_Records shown_

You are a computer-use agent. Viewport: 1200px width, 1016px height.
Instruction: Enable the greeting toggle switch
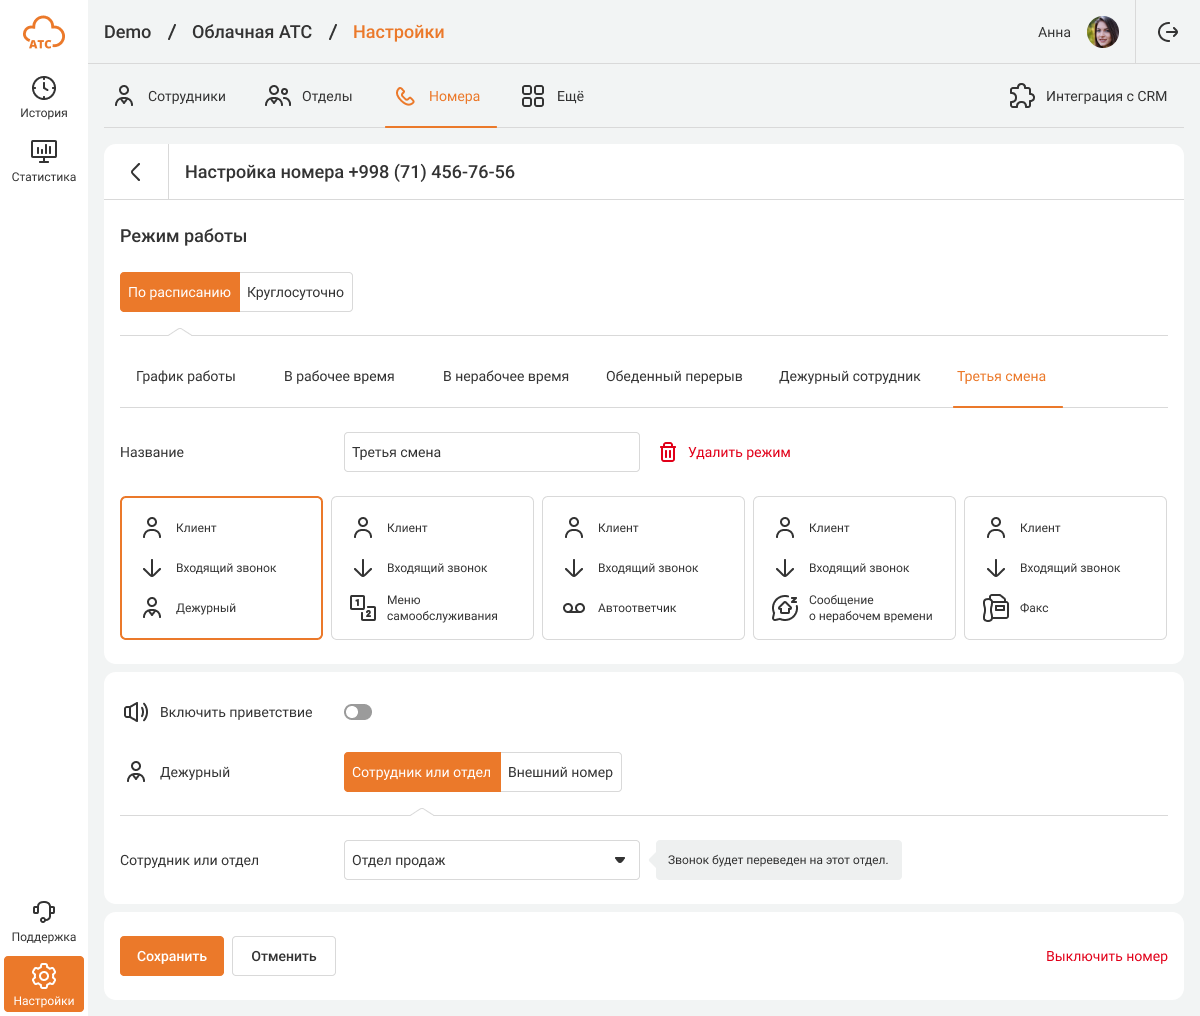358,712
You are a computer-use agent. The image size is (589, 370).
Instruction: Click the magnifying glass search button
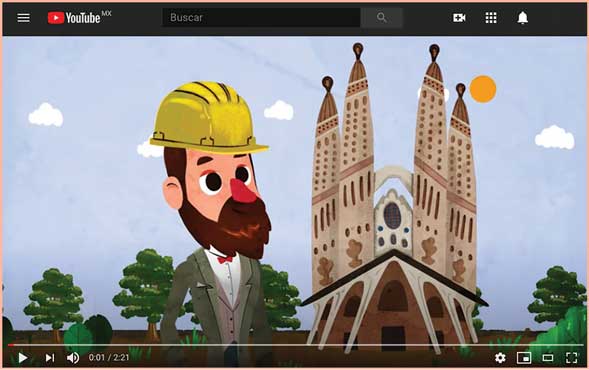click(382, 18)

_Work item_
Wherever the word "agent" appears in the listing above, copy that line.

_Expected output_
You are a computer-use agent. Viewport: 1200px width, 1016px height.
You are a computer-use agent. The image size is (589, 370).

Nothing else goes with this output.